L’enseignement, un droit
Malgré tous ces résultats et tous les efforts de la réforme, on compte un bon taux d’échec des élèves qui ne réussissent pas aux examens d’année scolaire. Les responsables du secteur n’incluent pas ces derniers dans la rubrique «déperdition», car, selon eux, la définition de la déperdition, qui est un problème mondial, se résume au résultat de la combinaison de deux facteurs.

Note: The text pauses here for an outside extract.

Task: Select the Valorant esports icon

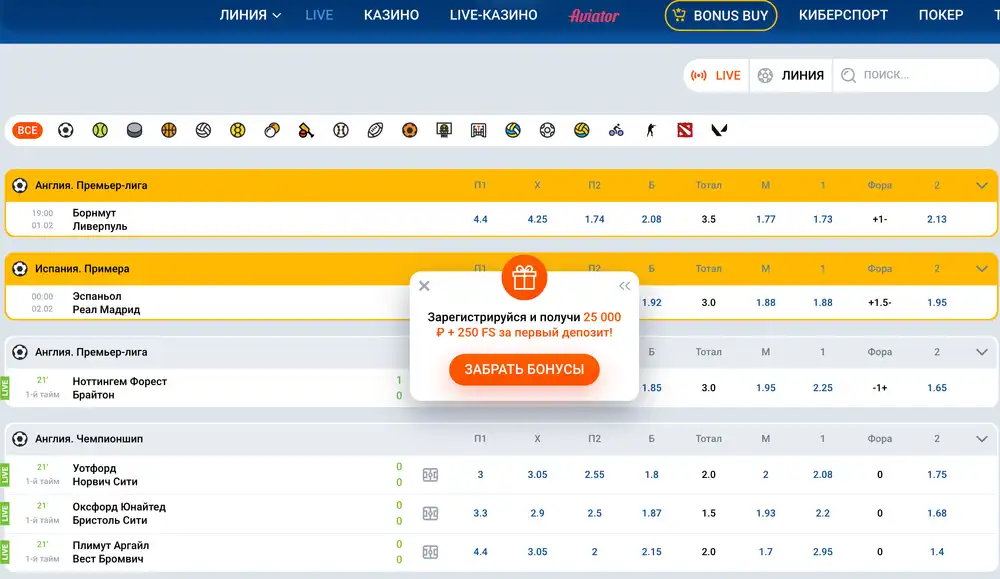Action: pos(719,130)
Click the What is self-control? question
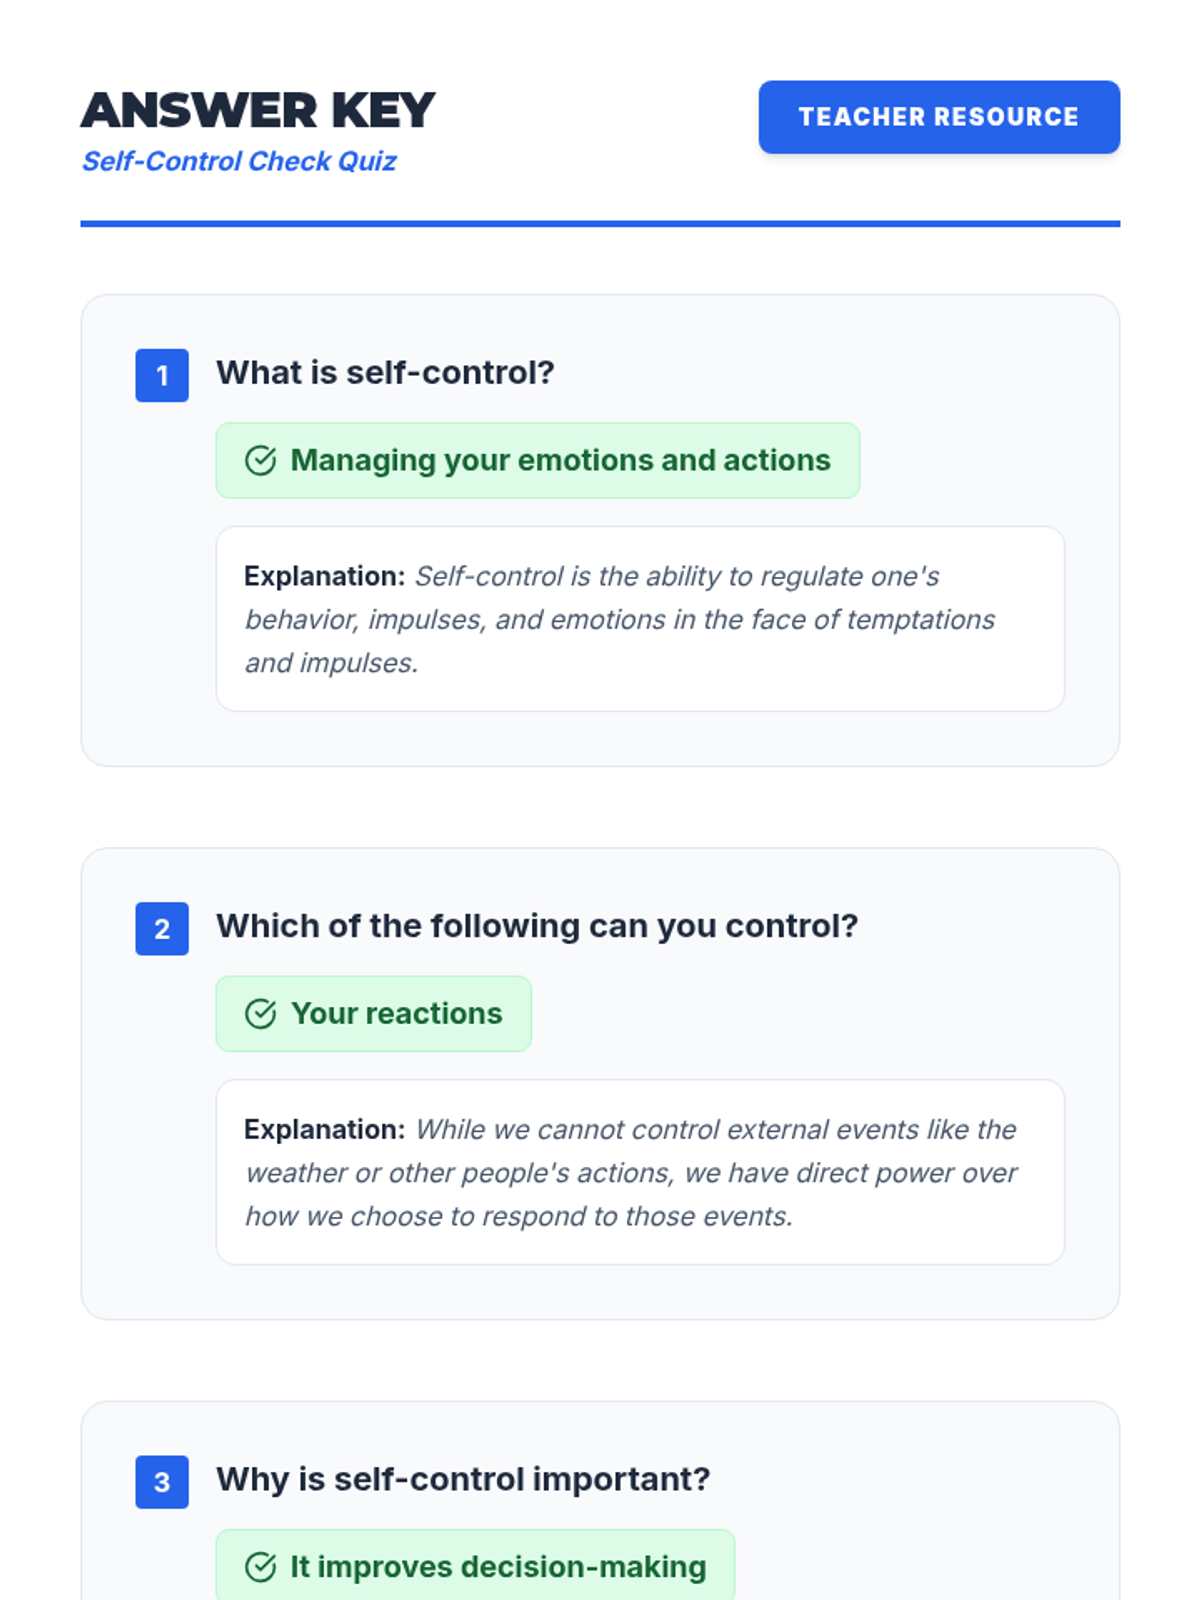This screenshot has height=1600, width=1200. click(385, 373)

Il s’agit de l’abandon prématuré qui se produit lorsqu’un élève interrompt ses études avant de terminer la dernière année d’études primaires ou de base et le redoublement qui fait qu’un élève reste dans la même classe deux, trois et parfois quatre ans de suite, pour n’avoir pas atteint le niveau de maîtrise exigé des contenus, connaissances et activités du programme d’études ou pour d’autres raisons.
Sur un autre plan le ministère de la tutelle pénalise les parents qui n'envoient pas leurs enfants à l'école et qui viennent renforcer le taux de déperditions scolaires. Suite à une directive ministérielle, les services administratifs des institutions pédagogiques ont entamé une vaste opération de recensement des enfants en âge d’être scolarisés et qui ne le sont pas.
Comparant les listes en leur possession avec celle envoyée par l’état civil de leur commune, ils recensent un à un les enfants qui ont regagné l’école, pour faire ressortir les autres et, éventuellement, convoquer leurs parents. La loi impose des amendes pouvant atteindre 5 millions de centimes aux parents qui ne respectent pas la durée obligatoire de l'enseignement de 9 ans pour leurs enfants âgés de 6 à 16 ans. Cette loi interdit également le renvoi pour un an de tout élève âgé de moins de 16 ans.
Ces amendes, que le ministère a annoncées dans un communiqué de presse daté du 10 janvier 2010, visent à maintenir les enfants algériens à l’école jusqu’à l’âge de 16 ans, de la première année primaire à la 4e année moyenne, soit durant tout le cycle de l’enseignement obligatoire. Il faut noter que le taux d'inscription varie selon les régions du pays.
Les conditions sociales et de vie dans de nombreuses régions, où les écoles sont parfois éloignées et les moyens de transport peu développés, empêchent de nombreux parents de satisfaire aux besoins d'éducation de leurs enfants. Ce sont les filles qui en sont les premières victimes. Nombre d'entre elles, malgré d'excellents résultats, quittent l'école parce que l'éducation des filles ne fait pas partie des coutumes locales.
A ce titre Mme Barki, présidente de l’association Iqraa, souligne que le taux de scolarisation des garçons est estimé à 99 %, tandis que celui des filles tombe à 97 %.